__The tasks__:
- a) Answer these questions using the excerpt on C# array indexing:
(i) At what index is the first element of an array?
(ii) Which language does languages[4] retrieve?
(iii) Starting in which version of C# can an array be indexed from the end?
- b) Write the next part of the excerpt on C# array indexing, beginning after its final sentence.

__Source__:
Forward Accessing an Array

Arrays are zero based, so the first element in an array is at index 0.

The square brackets are used to store and retrieve data from an array.

 
string[] languages = new string[]{
    "C#", "COBOL", "Java",
    "C++", "TypeScript", "Visual Basic",
    "Python", "Lisp", "JavaScript"};
// Retrieve fifth item in languages array
// (TypeScript)
string language = languages[4];
// Write "TypeScript"
System.Console.WriteLine(language);
// Retrieve second item from the end (Python)
language = languages[^3];
// Write "Python"
System.Console.WriteLine(language);

Reverse Accessing an Array

Starting in C# 8.0, you can also index an array from the end. For example, item ^1 corresponds to indexing the last element of the array and ^3 corresponds to indexing the third-from-the-last element.

__Information provided__:
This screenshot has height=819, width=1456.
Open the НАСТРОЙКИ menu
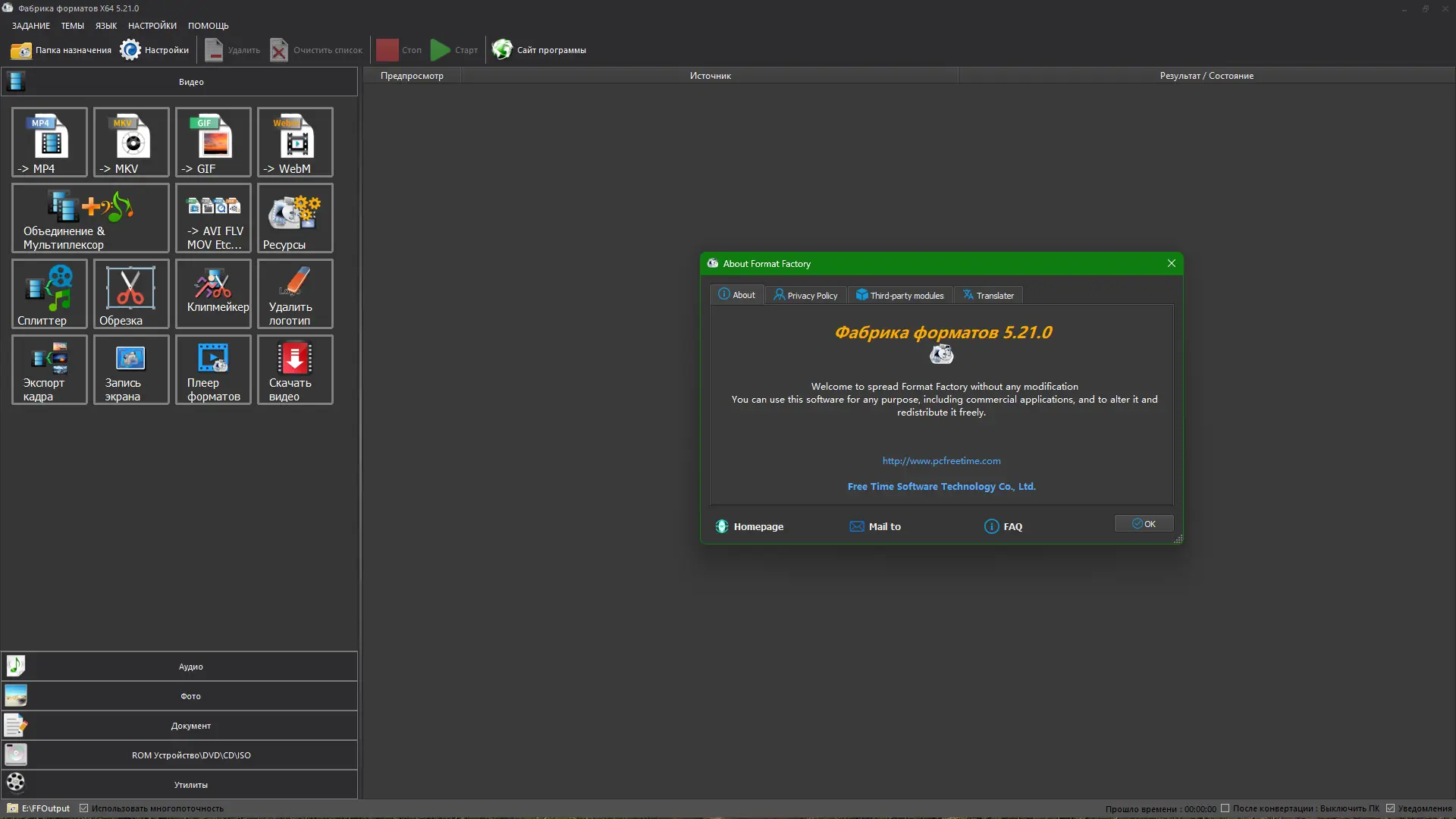pos(152,26)

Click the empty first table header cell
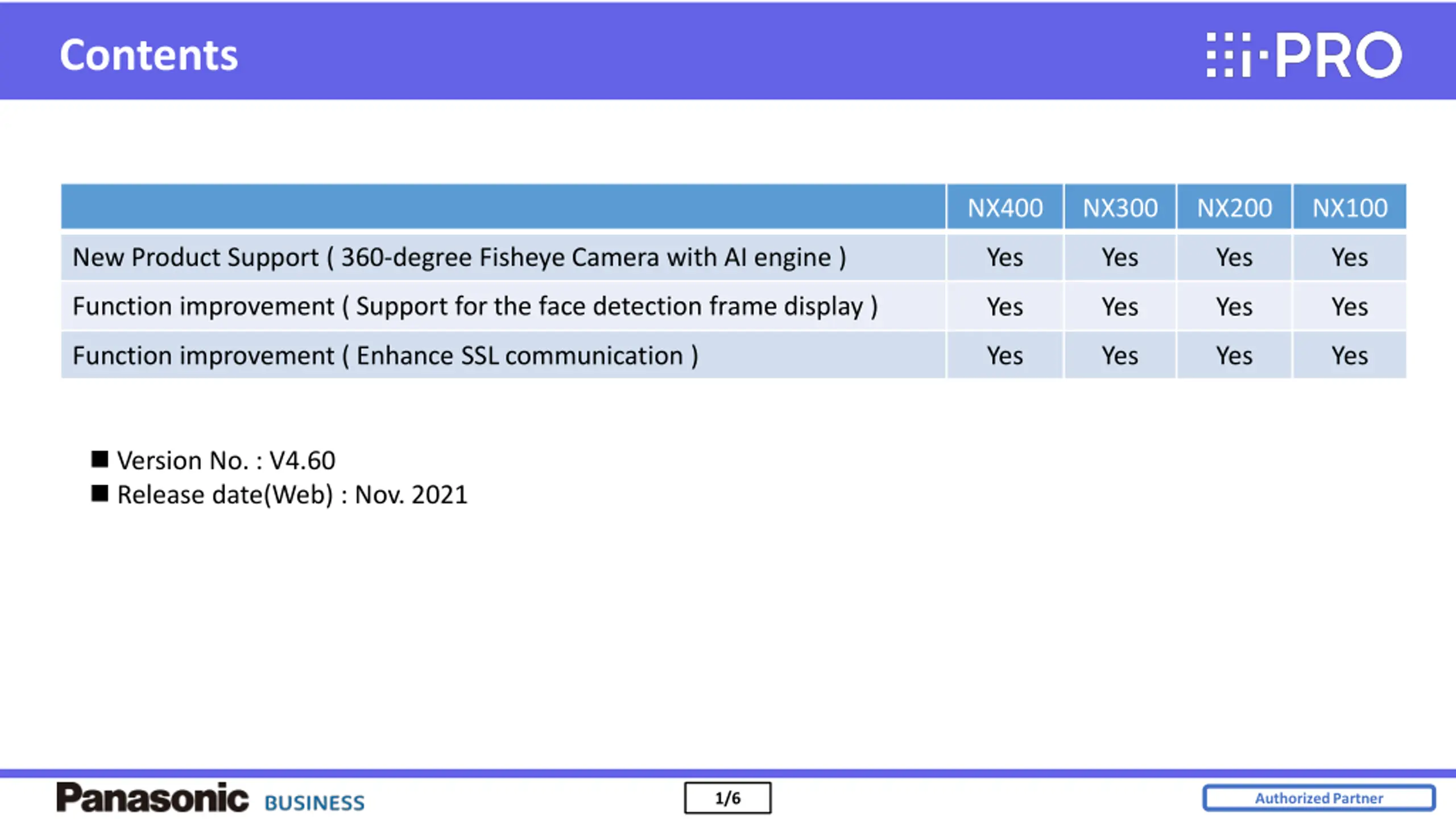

__Answers to the tasks__:
- a)
(i) 0
(ii) TypeScript
(iii) C# 8.0

- b)
Ranges

C# 8.0 allows you to identify and extract an array of elements using the range operator, which identifies the starting item up to but excluding the end item.

 
System.Console.WriteLine($@"^3..^0: {
    // Python, Lisp, JavaScript
    string.Join(", ", languages[^3..^0])
}");
System.Console.WriteLine($@"^3..: {
    // Python, Lisp, JavaScript
    string.Join(", ", languages[^3..])
}");
System.Console.WriteLine($@" 3..^3: {
    // C++, TypeScript, Visual Basic
    string.Join(", ", languages[3..^3])
}");
System.Console.WriteLine($@"  ..^6: {
    // C#, COBOL, Java
    string.Join(", ", languages[..^6])
}");

 
End 3.0

In addition, the final section of this chapter, “Common Array Errors,” provides a review of some of the array idiosyncrasies.

End 8.0

Declaring an Array

In C#, you declare arrays using square brackets. First, you specify the element type of the array, followed by open and closed square brackets; then you enter the name of the variable. Listing 3.7 declares a variable called languages to be an array of strings.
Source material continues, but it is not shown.